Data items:
_ _ _ _

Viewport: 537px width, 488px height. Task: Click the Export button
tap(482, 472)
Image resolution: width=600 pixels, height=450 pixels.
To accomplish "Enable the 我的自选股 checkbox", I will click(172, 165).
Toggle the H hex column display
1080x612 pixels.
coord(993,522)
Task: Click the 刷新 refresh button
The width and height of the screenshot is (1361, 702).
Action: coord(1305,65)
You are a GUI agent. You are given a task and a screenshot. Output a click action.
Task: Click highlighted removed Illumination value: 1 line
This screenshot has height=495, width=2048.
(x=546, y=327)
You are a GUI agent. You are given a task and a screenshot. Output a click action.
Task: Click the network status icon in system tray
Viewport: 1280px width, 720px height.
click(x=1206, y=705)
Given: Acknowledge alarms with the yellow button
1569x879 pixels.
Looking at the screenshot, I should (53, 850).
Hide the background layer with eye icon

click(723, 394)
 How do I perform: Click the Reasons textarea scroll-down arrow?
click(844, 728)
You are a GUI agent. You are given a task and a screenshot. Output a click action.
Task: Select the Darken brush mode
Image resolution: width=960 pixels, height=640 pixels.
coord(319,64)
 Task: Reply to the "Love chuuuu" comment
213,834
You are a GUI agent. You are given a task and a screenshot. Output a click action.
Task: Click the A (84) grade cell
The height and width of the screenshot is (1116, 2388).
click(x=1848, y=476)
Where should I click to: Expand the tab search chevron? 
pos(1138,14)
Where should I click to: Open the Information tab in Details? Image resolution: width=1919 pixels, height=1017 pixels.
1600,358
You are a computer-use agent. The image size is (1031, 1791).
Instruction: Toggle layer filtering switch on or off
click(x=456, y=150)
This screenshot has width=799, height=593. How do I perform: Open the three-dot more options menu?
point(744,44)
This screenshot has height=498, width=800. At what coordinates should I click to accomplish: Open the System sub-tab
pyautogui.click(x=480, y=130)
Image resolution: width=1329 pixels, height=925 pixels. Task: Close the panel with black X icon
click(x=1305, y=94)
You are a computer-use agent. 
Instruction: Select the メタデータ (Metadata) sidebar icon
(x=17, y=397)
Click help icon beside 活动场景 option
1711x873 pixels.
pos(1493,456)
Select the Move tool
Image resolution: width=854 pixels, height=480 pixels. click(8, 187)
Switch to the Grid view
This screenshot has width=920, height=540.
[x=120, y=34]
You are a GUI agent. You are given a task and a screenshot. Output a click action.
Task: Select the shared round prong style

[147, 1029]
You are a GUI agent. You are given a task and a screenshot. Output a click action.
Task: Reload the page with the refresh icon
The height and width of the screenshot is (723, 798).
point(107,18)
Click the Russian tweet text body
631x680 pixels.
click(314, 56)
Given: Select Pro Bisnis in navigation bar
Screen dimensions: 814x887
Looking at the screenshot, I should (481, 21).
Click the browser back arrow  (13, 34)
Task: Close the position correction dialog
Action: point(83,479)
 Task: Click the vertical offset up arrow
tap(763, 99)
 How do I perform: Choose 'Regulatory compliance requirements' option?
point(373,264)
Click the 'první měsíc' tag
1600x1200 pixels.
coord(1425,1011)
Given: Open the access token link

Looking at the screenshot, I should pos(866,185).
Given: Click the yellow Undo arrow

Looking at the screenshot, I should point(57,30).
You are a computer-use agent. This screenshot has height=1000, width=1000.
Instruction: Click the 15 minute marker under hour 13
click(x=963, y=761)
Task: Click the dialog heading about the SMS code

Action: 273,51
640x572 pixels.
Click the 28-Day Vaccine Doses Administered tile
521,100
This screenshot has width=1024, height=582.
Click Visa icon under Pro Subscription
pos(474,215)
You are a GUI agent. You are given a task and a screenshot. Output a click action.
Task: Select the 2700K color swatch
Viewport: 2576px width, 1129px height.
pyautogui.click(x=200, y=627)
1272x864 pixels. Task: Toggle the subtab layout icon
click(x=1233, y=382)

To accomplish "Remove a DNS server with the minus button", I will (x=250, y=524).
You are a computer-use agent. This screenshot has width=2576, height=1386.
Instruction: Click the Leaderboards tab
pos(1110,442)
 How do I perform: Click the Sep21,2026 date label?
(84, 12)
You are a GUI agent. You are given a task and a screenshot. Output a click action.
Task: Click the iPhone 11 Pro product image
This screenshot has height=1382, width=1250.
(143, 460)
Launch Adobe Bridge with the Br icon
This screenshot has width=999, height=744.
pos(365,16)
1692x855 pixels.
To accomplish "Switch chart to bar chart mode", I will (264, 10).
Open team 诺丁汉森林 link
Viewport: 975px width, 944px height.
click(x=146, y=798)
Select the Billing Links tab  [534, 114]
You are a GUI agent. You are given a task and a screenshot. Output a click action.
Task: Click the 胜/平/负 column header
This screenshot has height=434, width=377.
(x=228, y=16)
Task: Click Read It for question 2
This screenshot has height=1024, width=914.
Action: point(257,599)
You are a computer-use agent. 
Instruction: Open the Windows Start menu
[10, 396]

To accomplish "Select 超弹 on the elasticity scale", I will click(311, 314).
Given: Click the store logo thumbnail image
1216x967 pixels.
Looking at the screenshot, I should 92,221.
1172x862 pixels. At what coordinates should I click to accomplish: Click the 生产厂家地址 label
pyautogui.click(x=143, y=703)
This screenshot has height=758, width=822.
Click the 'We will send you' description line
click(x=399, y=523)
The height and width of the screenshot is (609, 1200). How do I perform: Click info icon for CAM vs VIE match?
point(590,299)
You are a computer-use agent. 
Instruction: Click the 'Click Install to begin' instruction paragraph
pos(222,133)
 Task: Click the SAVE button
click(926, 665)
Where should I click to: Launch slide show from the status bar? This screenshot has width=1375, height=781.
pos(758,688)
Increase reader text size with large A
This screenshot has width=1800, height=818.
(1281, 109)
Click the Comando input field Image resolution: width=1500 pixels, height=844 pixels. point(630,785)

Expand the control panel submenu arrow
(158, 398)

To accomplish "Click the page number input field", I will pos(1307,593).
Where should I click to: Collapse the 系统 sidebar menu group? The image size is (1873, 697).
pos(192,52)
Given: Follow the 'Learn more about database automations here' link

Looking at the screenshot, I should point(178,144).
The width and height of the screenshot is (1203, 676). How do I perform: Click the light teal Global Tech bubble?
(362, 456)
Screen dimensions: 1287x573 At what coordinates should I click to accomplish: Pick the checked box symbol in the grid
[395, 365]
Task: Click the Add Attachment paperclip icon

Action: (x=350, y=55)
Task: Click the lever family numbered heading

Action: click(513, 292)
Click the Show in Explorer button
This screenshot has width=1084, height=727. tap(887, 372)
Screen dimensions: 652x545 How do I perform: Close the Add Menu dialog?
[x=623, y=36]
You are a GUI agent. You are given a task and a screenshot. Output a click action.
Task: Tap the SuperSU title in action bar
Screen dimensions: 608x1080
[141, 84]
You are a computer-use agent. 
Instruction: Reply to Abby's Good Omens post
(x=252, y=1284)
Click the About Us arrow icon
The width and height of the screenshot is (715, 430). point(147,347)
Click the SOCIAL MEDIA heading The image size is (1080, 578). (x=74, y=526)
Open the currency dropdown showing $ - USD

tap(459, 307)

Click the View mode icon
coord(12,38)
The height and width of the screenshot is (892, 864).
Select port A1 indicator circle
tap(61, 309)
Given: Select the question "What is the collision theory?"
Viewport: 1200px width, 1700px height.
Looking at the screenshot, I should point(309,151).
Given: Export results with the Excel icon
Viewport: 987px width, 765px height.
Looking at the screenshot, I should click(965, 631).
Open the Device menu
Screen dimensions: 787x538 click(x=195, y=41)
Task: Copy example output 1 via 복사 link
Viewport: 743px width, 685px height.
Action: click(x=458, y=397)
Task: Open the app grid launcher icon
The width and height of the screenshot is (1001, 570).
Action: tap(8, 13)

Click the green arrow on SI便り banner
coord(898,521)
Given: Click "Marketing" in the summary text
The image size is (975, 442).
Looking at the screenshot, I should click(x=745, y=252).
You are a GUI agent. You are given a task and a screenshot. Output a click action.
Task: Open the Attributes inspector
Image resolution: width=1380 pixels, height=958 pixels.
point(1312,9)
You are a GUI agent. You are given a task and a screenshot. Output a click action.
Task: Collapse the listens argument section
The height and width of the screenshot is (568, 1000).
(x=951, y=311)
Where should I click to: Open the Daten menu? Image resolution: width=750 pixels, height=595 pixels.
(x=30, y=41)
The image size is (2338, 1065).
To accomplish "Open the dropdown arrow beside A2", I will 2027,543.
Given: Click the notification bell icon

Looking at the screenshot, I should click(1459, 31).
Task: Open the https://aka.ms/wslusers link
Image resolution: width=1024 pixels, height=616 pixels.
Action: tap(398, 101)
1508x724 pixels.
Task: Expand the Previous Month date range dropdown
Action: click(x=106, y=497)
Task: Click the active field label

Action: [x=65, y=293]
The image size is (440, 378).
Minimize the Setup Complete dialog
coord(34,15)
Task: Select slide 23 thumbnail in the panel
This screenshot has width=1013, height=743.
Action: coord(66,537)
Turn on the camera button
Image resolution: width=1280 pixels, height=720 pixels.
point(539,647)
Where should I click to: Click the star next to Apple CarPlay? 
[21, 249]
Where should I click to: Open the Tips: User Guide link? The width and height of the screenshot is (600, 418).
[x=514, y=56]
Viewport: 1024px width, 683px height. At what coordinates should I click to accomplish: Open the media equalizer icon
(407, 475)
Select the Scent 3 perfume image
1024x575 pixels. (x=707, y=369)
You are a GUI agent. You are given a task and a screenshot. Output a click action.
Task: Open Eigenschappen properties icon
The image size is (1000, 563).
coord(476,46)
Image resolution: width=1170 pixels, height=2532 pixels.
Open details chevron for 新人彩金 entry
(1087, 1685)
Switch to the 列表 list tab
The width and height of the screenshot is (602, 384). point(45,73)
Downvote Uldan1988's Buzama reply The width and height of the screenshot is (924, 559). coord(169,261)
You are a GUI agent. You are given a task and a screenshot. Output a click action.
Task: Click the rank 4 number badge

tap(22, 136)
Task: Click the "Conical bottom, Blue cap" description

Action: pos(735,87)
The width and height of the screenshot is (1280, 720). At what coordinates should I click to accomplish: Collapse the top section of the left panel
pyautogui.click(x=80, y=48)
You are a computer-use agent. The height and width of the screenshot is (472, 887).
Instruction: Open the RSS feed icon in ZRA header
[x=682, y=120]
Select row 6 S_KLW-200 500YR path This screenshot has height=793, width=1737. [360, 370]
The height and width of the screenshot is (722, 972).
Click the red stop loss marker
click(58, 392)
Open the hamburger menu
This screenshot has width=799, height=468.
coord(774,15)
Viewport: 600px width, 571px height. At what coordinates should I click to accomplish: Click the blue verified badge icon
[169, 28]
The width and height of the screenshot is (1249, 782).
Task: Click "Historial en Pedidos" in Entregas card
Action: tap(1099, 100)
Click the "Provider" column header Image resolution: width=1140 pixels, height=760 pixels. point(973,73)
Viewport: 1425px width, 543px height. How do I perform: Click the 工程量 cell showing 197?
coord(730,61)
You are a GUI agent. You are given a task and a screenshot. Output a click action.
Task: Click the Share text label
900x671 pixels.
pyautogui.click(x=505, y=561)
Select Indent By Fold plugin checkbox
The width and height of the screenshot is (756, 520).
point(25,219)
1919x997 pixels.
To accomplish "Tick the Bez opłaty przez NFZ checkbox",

_ _ _ _

Task objective:
Above are the records; copy exactly the lines from the line with "Task: Click the 刷新 refresh button" through the line with "Task: Click highlighted", both included.

Result of the task:
Task: Click the 刷新 refresh button
The width and height of the screenshot is (1361, 702).
Action: coord(1305,65)
You are a GUI agent. You are given a task and a screenshot. Output a click action.
Task: Click highlighted removed Illumination value: 1 line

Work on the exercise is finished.